Stored data
*** Block opens ***

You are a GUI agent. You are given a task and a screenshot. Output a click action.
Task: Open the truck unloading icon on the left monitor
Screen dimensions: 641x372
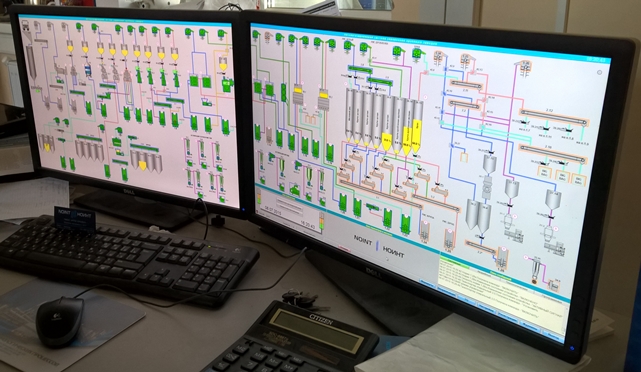25,27
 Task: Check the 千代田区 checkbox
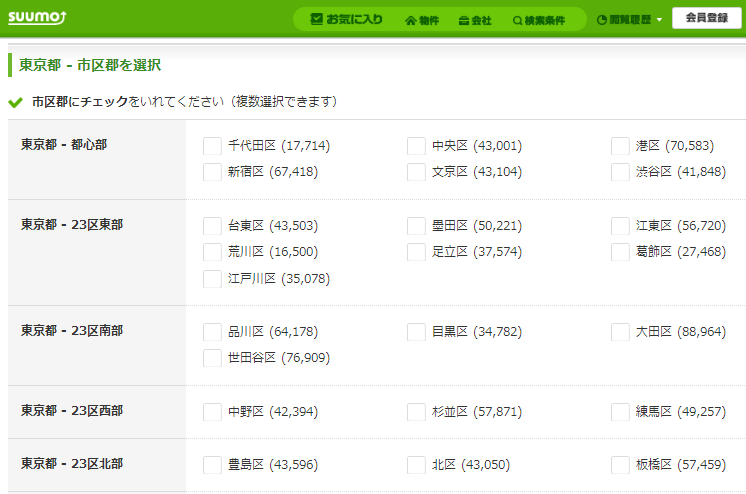click(x=212, y=146)
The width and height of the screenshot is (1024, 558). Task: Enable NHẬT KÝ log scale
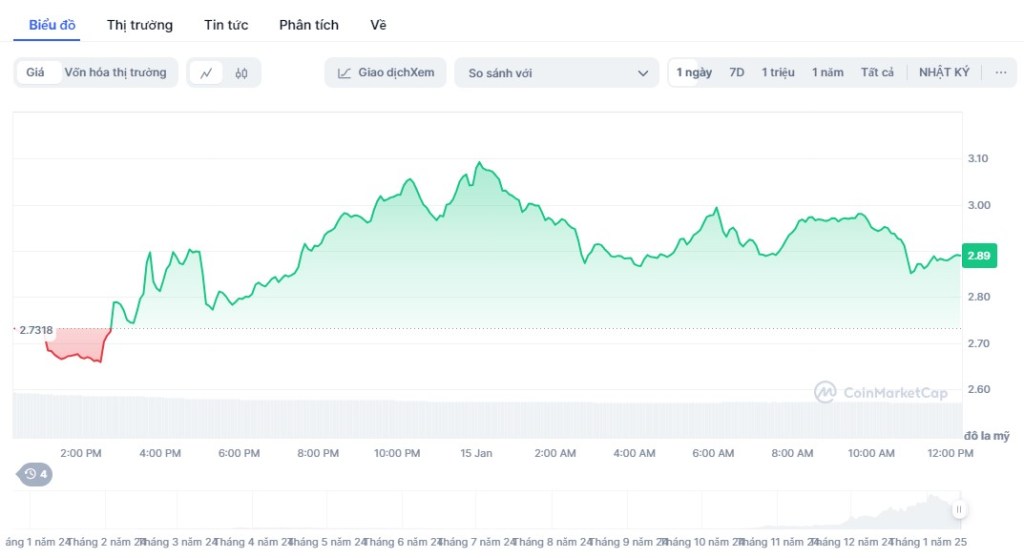944,73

*** Block closes ***

*YOUR OBJECTIVE*. Retype all the entries word for word; the pictures stay out.

*EXERCISE RESPONSE*.
You are a GUI agent. You are given a task and a screenshot. Output a click action.
Task: Open the truck unloading icon on the left monitor
Screen dimensions: 641x372
25,27
 Task: Check the 千代田区 checkbox
click(x=212, y=146)
The width and height of the screenshot is (1024, 558). Task: Enable NHẬT KÝ log scale
944,73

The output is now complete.